JOB |
Copy the stretch of items from the line containing "Close the 网站用户列表 tab with its x" through the line containing "will (x=56, y=148).", changing "tab" to "window" and leaving all else unchanged.

TASK INPUT |
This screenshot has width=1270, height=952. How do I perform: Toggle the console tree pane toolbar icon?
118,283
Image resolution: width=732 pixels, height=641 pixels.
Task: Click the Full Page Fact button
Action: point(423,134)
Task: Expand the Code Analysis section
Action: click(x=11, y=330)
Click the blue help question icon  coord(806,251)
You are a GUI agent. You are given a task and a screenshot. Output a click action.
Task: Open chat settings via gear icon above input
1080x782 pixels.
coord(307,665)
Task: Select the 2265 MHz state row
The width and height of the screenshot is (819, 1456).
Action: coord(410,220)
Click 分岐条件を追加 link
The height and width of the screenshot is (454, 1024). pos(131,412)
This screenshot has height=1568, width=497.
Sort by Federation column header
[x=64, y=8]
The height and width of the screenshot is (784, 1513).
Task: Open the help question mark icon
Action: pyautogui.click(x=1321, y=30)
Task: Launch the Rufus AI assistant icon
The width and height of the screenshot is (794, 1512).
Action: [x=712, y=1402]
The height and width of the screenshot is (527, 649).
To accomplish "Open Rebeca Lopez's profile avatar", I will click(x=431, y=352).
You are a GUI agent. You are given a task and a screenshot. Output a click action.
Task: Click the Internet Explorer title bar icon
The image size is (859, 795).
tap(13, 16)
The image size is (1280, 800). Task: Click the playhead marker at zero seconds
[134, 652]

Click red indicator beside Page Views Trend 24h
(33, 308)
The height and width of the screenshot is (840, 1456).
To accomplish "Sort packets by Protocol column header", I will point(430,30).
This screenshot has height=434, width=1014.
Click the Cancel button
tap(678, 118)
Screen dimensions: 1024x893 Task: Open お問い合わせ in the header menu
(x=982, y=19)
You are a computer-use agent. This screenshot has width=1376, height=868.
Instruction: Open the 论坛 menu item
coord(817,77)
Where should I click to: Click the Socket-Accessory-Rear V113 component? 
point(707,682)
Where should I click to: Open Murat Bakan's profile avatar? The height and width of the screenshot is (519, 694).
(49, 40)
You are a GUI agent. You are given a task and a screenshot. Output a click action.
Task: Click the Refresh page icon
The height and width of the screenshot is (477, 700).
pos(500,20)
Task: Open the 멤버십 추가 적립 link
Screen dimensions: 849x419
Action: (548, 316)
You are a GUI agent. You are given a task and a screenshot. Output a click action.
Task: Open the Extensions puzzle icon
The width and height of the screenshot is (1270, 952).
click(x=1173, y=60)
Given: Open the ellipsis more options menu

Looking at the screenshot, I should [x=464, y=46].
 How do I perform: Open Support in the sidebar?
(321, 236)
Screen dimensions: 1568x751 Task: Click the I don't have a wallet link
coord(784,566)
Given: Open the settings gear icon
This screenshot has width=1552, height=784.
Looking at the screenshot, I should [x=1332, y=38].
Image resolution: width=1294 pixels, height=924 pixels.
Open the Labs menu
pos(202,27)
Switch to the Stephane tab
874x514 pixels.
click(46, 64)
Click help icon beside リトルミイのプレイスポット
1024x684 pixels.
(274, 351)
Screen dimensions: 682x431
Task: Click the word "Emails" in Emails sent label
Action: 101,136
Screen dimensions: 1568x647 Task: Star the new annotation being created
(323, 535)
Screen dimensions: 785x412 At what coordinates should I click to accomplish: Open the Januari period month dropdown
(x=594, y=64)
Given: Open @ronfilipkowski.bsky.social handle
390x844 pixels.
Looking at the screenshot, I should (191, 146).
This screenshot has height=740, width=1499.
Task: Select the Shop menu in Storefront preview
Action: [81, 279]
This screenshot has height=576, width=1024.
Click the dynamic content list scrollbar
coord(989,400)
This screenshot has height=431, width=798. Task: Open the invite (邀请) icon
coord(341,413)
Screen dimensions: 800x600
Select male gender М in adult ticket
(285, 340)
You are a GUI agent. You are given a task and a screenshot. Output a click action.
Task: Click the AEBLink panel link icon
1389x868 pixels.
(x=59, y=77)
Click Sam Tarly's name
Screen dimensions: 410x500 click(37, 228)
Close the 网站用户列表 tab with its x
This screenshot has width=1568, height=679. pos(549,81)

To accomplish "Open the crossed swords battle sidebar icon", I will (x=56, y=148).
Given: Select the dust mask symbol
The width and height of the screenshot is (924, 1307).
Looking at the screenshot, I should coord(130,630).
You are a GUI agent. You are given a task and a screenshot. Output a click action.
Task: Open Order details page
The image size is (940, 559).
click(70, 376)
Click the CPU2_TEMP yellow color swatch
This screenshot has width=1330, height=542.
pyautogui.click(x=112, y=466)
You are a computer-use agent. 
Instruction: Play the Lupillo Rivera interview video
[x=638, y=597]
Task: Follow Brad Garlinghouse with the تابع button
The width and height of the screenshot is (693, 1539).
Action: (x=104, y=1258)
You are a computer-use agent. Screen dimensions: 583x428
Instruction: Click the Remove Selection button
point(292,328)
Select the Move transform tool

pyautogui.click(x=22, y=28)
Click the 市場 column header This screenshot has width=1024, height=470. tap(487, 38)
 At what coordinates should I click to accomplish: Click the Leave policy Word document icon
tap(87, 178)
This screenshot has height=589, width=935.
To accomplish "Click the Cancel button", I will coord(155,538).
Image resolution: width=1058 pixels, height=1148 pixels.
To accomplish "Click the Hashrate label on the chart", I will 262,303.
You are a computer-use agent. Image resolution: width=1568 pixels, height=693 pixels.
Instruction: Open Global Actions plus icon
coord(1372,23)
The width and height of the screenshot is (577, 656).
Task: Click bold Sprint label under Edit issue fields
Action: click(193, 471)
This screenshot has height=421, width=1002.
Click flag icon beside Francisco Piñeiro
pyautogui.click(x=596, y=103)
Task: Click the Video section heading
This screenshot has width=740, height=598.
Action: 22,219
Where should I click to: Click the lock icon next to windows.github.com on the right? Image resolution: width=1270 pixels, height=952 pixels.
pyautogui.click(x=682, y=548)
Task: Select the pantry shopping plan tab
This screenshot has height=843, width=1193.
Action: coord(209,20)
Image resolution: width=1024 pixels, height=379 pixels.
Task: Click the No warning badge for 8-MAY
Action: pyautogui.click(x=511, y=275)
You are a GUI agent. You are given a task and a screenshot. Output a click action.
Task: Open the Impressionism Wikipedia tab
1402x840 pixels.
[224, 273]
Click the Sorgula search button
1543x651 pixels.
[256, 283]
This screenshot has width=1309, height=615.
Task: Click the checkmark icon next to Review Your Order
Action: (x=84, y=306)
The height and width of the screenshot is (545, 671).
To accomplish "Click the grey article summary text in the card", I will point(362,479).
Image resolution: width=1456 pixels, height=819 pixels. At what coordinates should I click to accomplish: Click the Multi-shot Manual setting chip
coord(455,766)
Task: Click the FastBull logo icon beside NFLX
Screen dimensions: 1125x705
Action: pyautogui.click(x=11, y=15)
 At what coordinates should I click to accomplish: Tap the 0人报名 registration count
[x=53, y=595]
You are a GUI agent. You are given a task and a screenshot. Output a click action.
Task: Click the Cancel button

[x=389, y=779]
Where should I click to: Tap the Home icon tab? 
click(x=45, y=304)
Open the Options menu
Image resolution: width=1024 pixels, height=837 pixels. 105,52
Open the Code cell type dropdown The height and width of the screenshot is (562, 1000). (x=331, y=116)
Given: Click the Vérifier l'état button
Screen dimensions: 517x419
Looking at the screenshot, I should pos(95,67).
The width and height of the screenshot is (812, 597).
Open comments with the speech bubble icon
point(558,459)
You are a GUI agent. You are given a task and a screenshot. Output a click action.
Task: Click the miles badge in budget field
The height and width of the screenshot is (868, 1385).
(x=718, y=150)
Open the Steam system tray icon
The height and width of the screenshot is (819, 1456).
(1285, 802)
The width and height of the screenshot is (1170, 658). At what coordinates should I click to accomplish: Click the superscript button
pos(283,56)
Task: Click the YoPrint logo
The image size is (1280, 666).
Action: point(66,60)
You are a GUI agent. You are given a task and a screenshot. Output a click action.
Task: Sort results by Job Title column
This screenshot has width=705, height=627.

EXERCISE RESPONSE |
Close the 网站用户列表 window with its x
This screenshot has width=1568, height=679. pos(549,81)

To accomplish "Open the crossed swords battle sidebar icon", I will (x=56, y=148).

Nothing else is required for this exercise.